- _Instructions for the task_
Transcribe the entries below exactly; leave every image out.

Stored data entries
* * *

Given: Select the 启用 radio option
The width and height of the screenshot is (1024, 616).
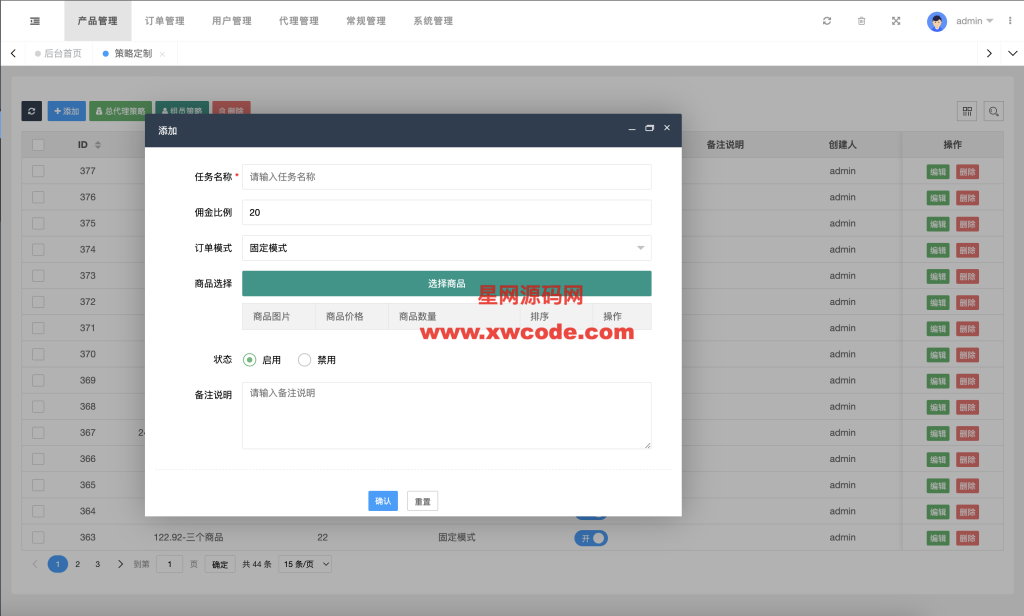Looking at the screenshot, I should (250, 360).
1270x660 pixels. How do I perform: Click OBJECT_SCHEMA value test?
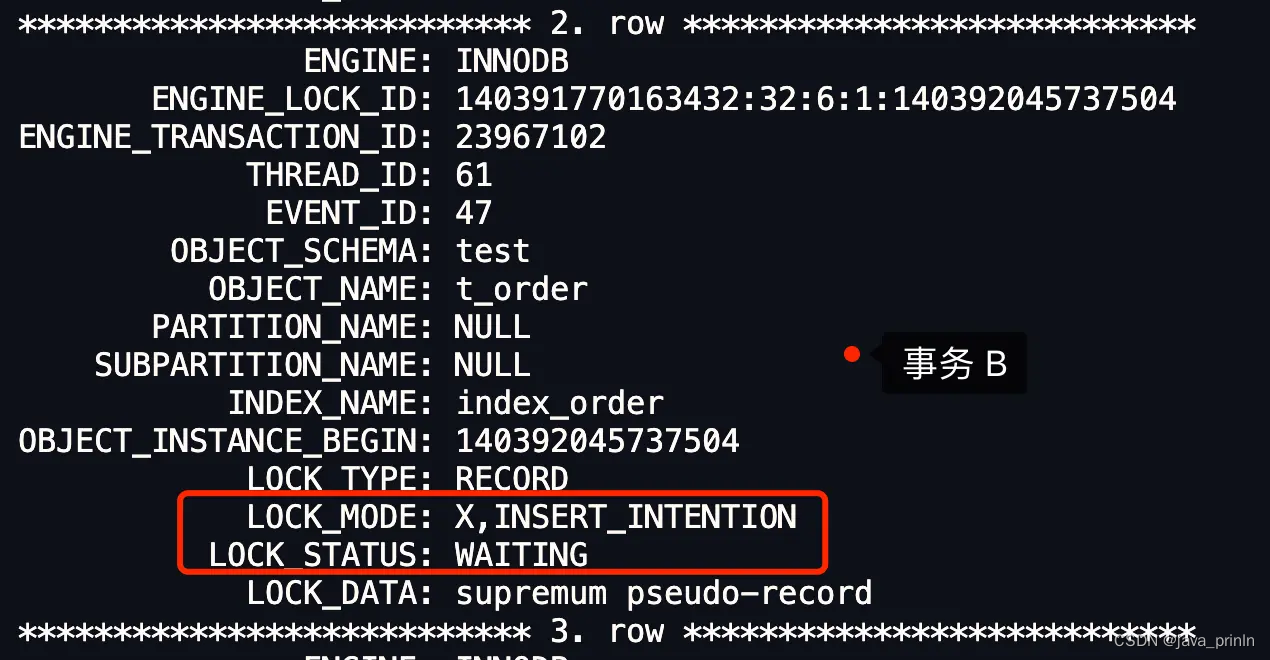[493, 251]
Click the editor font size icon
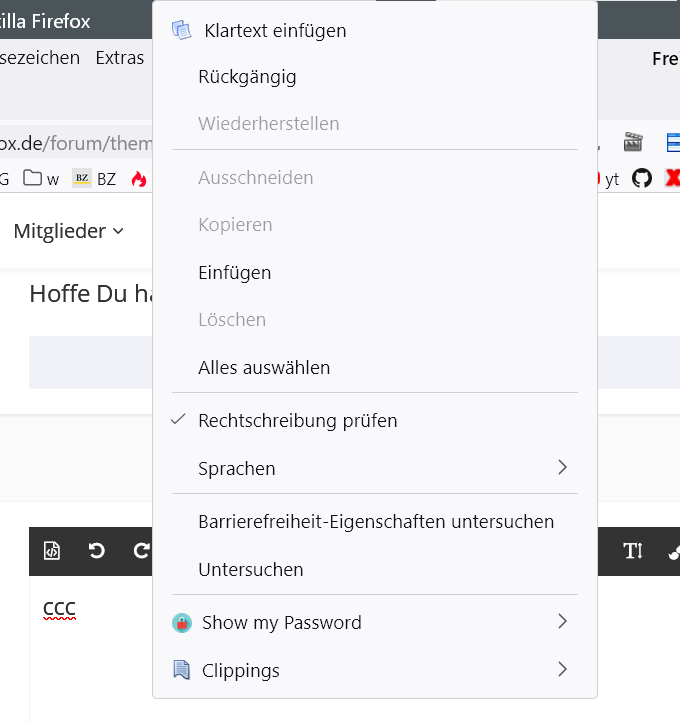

* * *

- _Result below_
Given: Select the 启用 radio option
The width and height of the screenshot is (1024, 616).
Looking at the screenshot, I should (250, 360).
1270x660 pixels. How do I perform: Click OBJECT_SCHEMA value test?
[493, 251]
Click the editor font size icon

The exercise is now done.